── PROVIDED RECORDS ──
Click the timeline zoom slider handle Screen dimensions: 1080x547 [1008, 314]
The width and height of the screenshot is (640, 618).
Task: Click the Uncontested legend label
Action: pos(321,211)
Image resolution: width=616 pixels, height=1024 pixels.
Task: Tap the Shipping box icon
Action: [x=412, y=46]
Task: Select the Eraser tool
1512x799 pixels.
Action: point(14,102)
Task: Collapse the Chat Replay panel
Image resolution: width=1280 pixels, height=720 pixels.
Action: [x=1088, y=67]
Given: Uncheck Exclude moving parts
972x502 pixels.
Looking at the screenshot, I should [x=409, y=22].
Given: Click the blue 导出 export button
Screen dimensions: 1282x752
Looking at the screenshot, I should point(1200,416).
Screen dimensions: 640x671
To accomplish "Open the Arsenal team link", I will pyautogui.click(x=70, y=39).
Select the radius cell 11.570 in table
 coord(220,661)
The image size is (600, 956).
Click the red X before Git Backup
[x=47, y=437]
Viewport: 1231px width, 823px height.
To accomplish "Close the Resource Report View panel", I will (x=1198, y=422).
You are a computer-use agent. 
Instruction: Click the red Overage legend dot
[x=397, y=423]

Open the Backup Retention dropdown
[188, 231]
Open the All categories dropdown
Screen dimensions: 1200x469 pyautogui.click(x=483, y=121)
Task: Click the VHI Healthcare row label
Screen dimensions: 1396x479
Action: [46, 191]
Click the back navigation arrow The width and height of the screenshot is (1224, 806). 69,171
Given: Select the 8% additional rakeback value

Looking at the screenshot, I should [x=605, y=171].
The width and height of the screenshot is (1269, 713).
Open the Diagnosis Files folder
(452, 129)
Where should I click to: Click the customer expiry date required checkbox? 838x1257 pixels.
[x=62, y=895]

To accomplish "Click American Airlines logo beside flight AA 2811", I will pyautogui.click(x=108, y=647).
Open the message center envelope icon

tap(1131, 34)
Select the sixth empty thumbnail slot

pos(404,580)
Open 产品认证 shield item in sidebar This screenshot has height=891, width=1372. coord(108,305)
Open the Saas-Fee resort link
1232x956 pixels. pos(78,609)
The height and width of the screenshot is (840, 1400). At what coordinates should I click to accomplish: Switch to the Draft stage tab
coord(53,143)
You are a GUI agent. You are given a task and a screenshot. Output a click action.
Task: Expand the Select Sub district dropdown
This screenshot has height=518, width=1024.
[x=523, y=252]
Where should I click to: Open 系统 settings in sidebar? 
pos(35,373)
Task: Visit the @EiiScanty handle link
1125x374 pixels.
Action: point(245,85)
───
*TASK*: Please retype the records above starting with the line that contains "Screen dimensions: 1396x479" and stopping after the last line, changing nothing.

*TASK OUTPUT*:
Screen dimensions: 1396x479
Action: [46, 191]
Click the back navigation arrow The width and height of the screenshot is (1224, 806). 69,171
Given: Select the 8% additional rakeback value

Looking at the screenshot, I should [x=605, y=171].
The width and height of the screenshot is (1269, 713).
Open the Diagnosis Files folder
(452, 129)
Where should I click to: Click the customer expiry date required checkbox? 838x1257 pixels.
[x=62, y=895]

To accomplish "Click American Airlines logo beside flight AA 2811", I will pyautogui.click(x=108, y=647).
Open the message center envelope icon

tap(1131, 34)
Select the sixth empty thumbnail slot

pos(404,580)
Open 产品认证 shield item in sidebar This screenshot has height=891, width=1372. coord(108,305)
Open the Saas-Fee resort link
1232x956 pixels. pos(78,609)
The height and width of the screenshot is (840, 1400). At what coordinates should I click to accomplish: Switch to the Draft stage tab
coord(53,143)
You are a GUI agent. You are given a task and a screenshot. Output a click action.
Task: Expand the Select Sub district dropdown
This screenshot has height=518, width=1024.
[x=523, y=252]
Where should I click to: Open 系统 settings in sidebar? 
pos(35,373)
Task: Visit the @EiiScanty handle link
1125x374 pixels.
Action: point(245,85)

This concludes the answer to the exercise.